WBNW also carried Boston Bruins games during the 1994–95 season; the games did not move with WEEI to 850 AM due to conflicts with Boston College basketball. In 1995, Peter Ottmar, who ran Back Bay Broadcasters, consolidated his broadcast holdings, which also included WARA in Attleboro, WWKX in Woonsocket, Rhode Island, and WICE in Pawtucket, Rhode Island, under the Back Bay name; that July, WICE was relaunched as WPNW, which largely simulcast WBNW but featured its own Metro Networks-produced local inserts for the Providence market.

===WEZE (1996–present)===
American Radio Systems, which had held an option to buy WBNW since its launch, traded this option to Salem Communications in 1996 in exchange for KDBX in Banks, Oregon. While WBNW initially announced that "there will be no change of owner" and that "as far as Peter Ottmar is concerned, no one has an option on the station", Salem exercised this option to purchase the station in December 1996. As part of this transaction, that December 15, Salem changed WBNW's call letters to WEZE and changed the station's format to Christian radio; in effect, this new WEZE licensed to Boston became the successor to the previous WEZE (1260 AM) licensed to Boston.

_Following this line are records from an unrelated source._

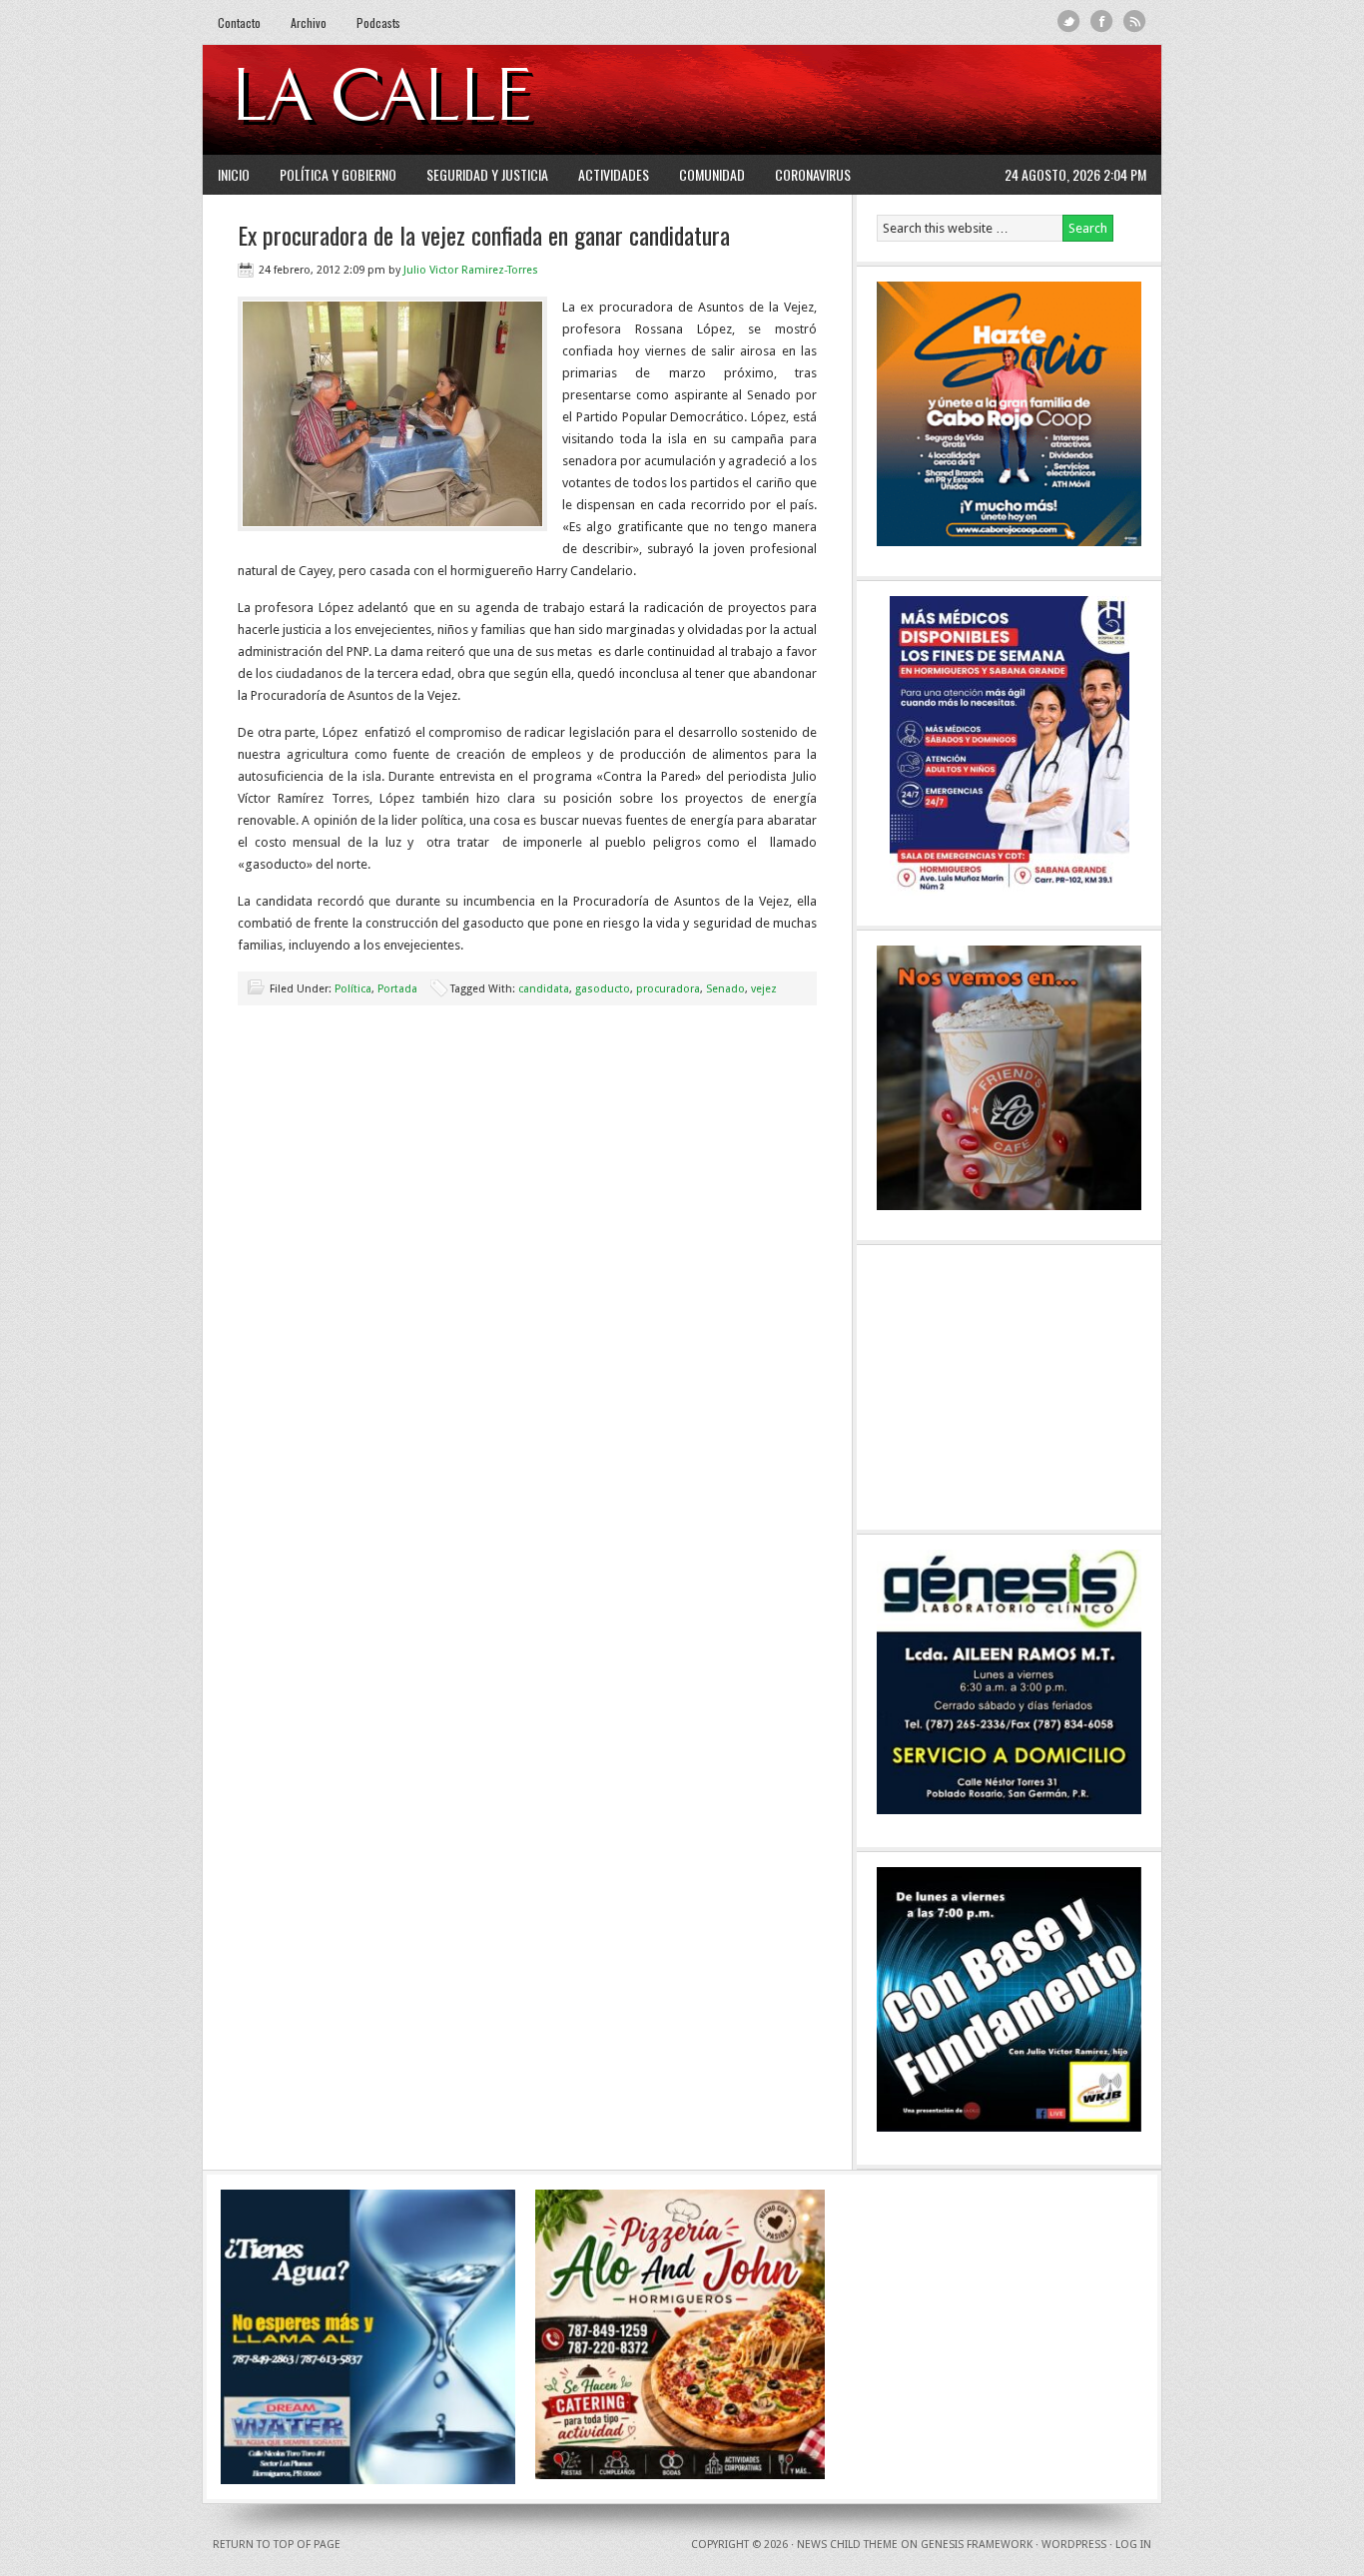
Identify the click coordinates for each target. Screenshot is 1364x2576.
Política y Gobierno (338, 174)
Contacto (239, 22)
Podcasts (378, 22)
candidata (543, 988)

Concurrently, the previous WEZE changed its call letters to WPZE, and, after both simulcasting WEZE and airing a separate Christian format, was later divested (and became WMKI).

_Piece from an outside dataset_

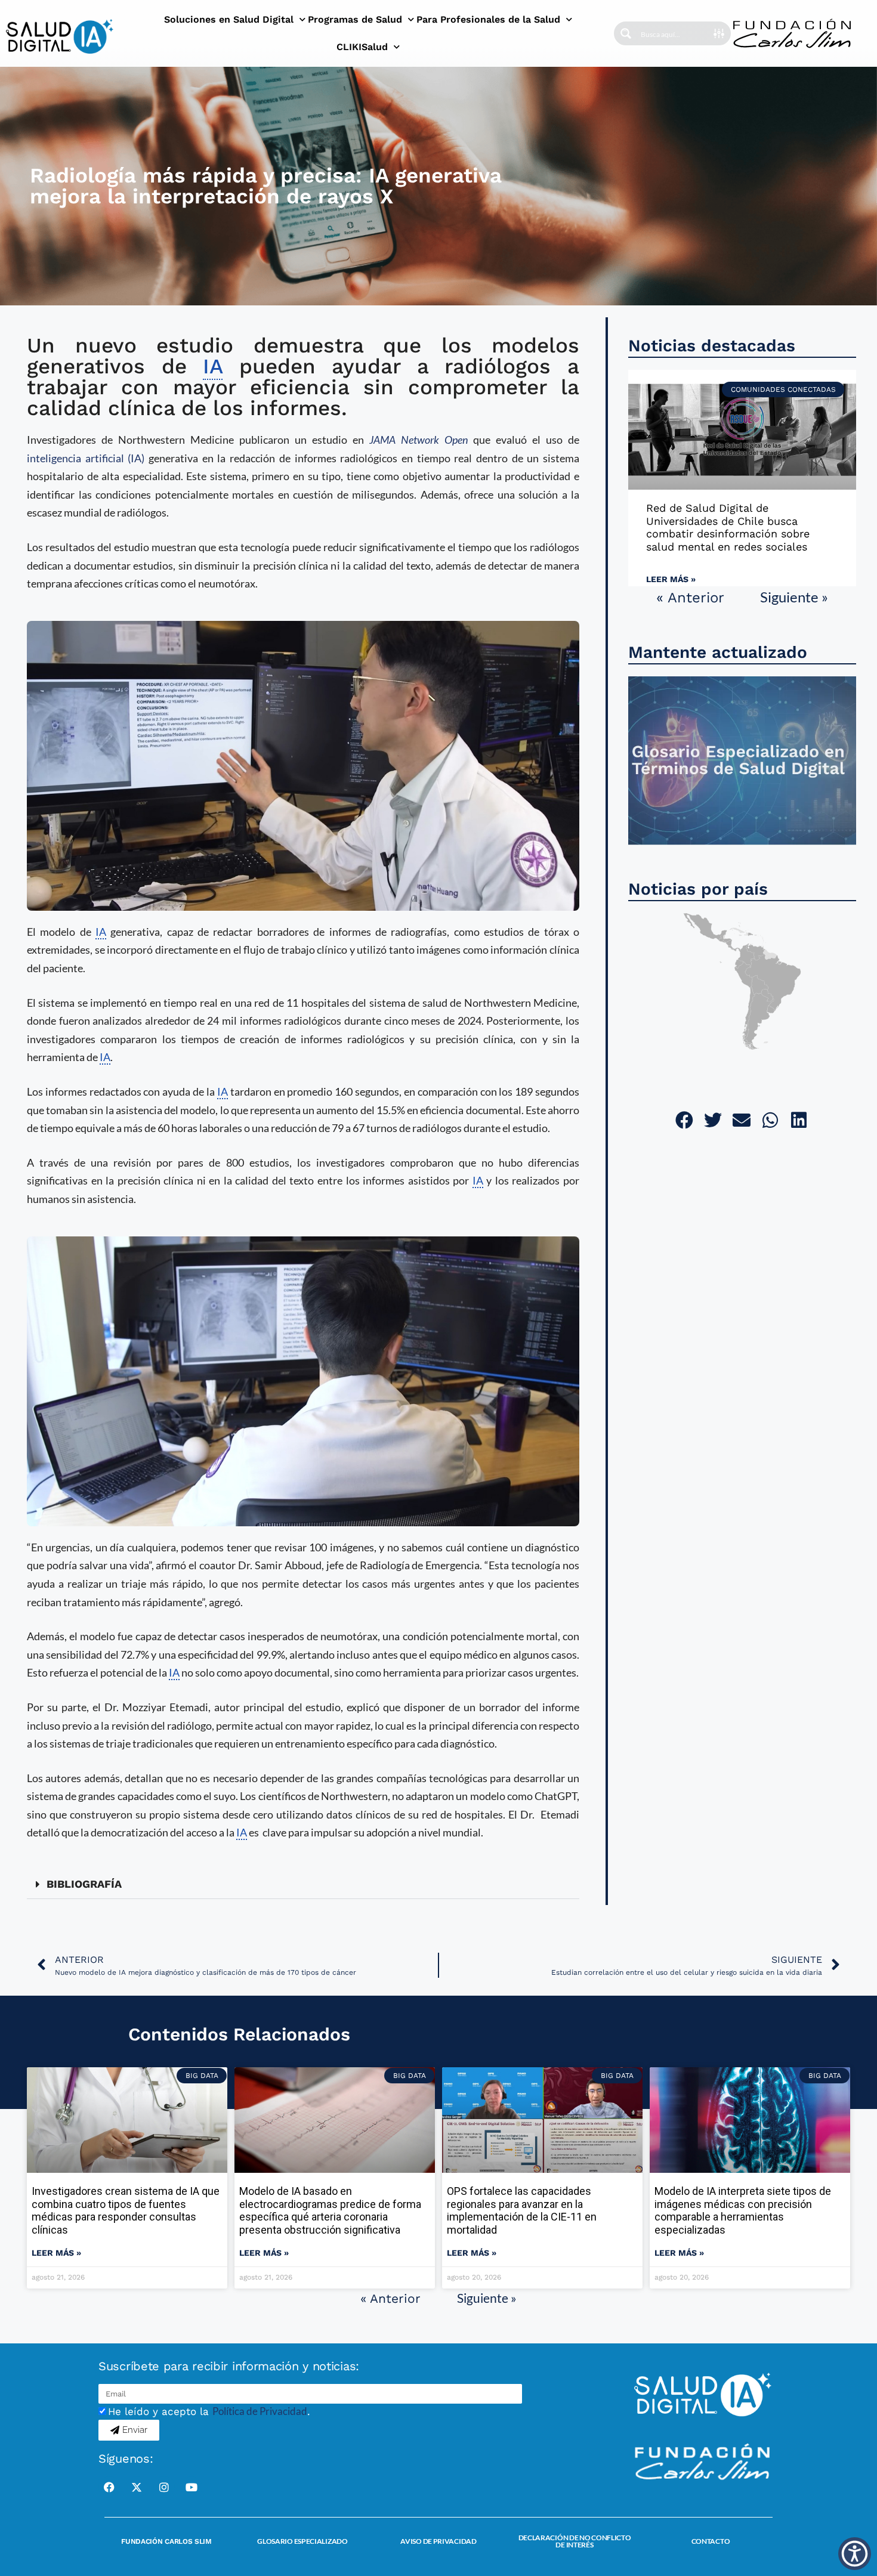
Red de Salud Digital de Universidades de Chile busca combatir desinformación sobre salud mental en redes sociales (728, 527)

WADN (1120 AM) in Concord started adding financial programming in 1997, eventually changing its format to business news/talk entirely; WADN's call letters were changed to WBNW in December 1998 – a move to reinforce that station format's link to the former WBNW. Incidentally, a format similar to WBNW's was installed onto 1260 AM, renamed WBIX, in September 2015 after Salem reacquired the frequency.

====WEZE-FM====
For a short period, Salem Communications operated WEZE-FM in Pittsburgh, Pennsylvania, billed as "Easy 104.7". Though unusual, FCC rules allow co-owned stations in different cities to share call letters between themselves. Salem purchased the Pittsburgh station as part of a strategic move to compete against a Christian-formatted AM/FM competitor, but would have to run another format until the contracts with the client ministries could be obtained. Salem chose to run an easy-listening format until the contracts were obtained in October 1991, when WEZE-FM evolved into WORD-FM.